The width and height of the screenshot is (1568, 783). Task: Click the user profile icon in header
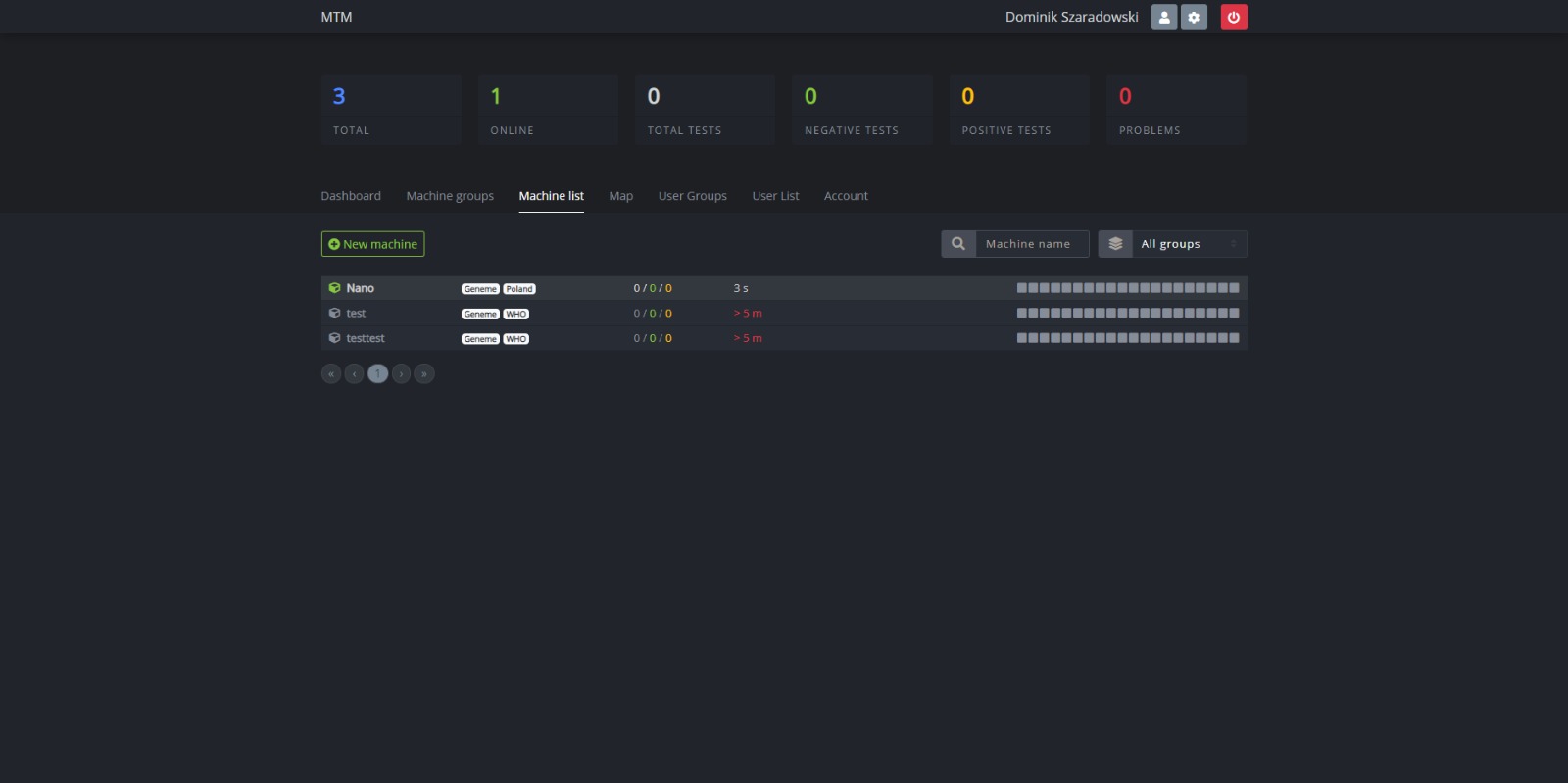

---

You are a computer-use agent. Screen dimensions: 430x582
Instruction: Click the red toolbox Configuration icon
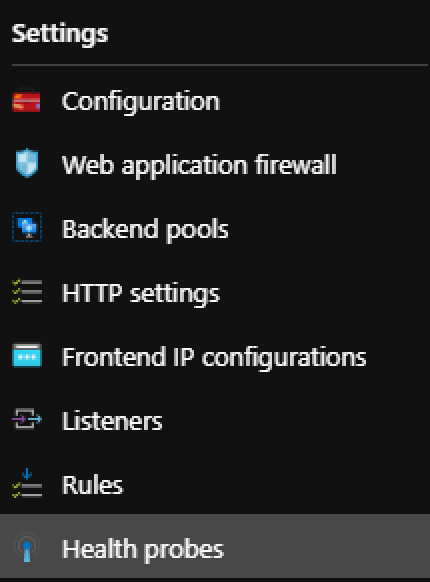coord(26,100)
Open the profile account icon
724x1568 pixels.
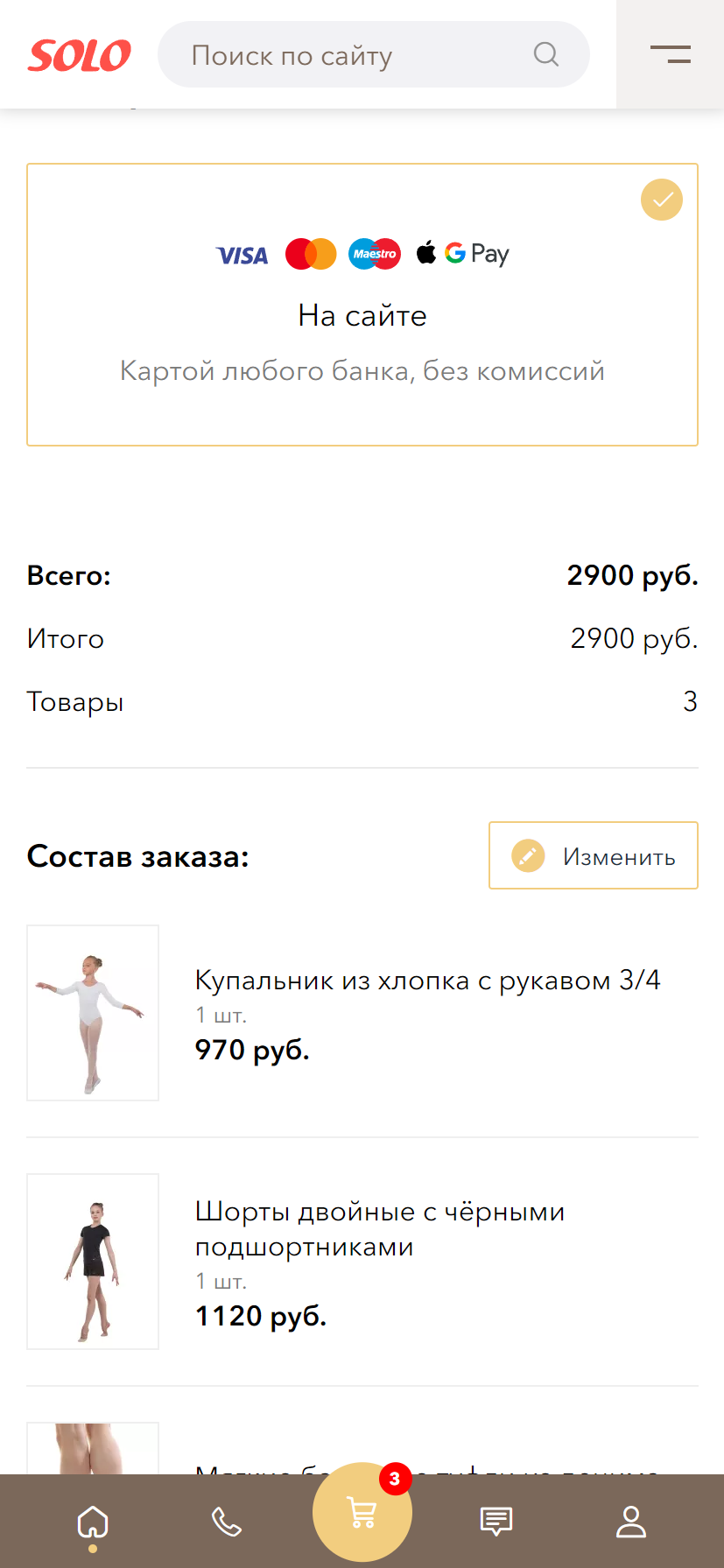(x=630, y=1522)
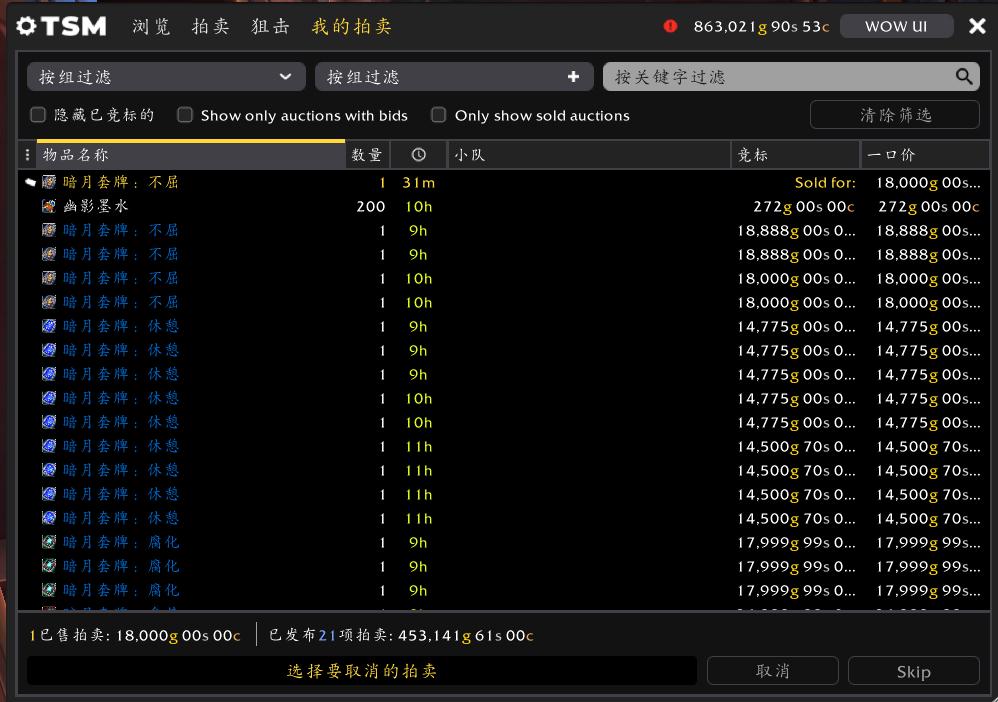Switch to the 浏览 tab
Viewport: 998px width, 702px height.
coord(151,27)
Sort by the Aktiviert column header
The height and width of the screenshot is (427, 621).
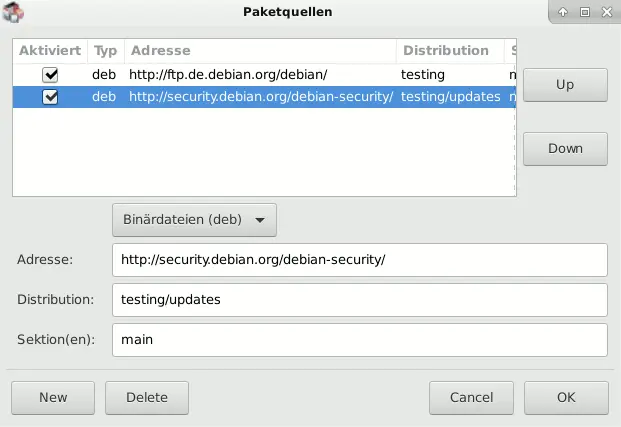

...

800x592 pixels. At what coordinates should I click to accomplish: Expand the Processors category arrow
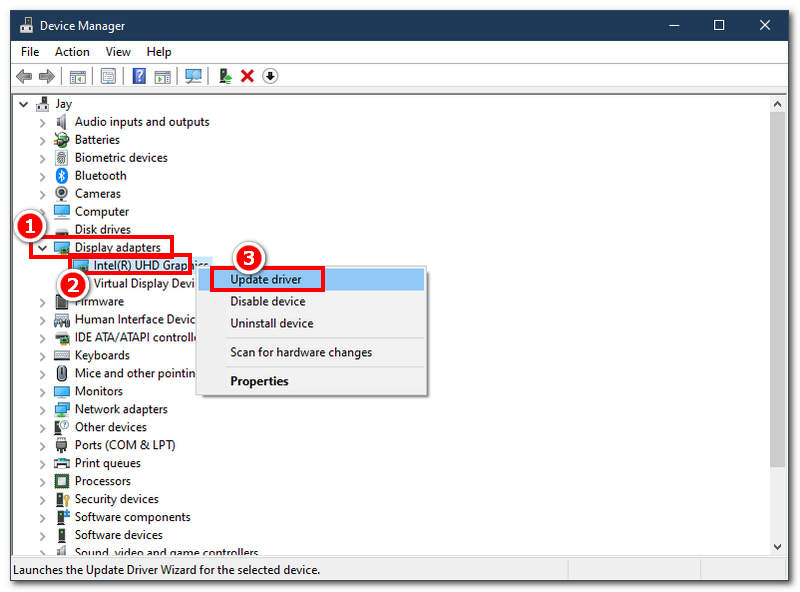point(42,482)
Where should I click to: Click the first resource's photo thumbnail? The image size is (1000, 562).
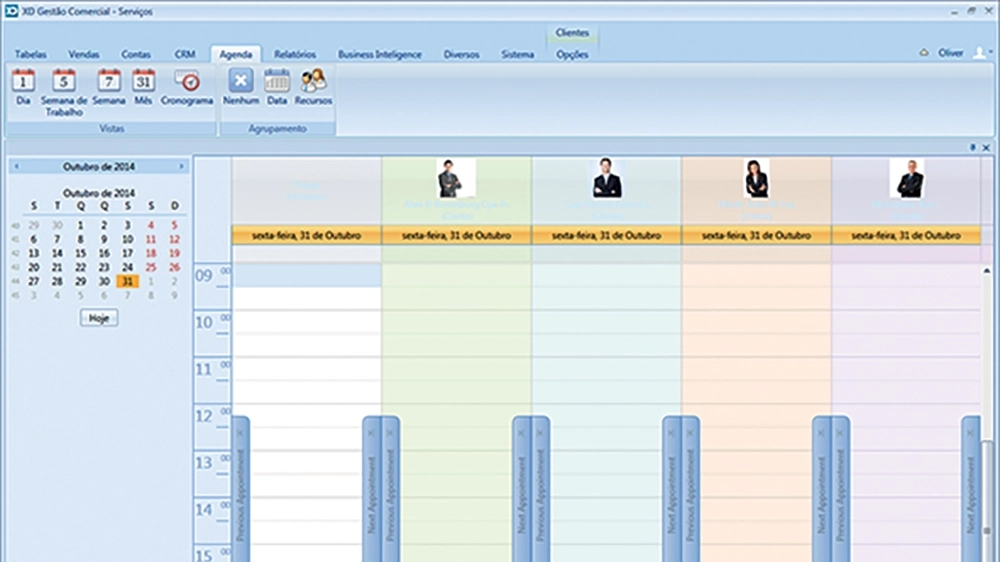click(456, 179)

→ **Exercise objective**: The lines to return are those in the entries above that hold "screenshot".

→ **Solved problem**:
The width and height of the screenshot is (1568, 783). Task: Click the user profile icon in header
The height and width of the screenshot is (427, 621).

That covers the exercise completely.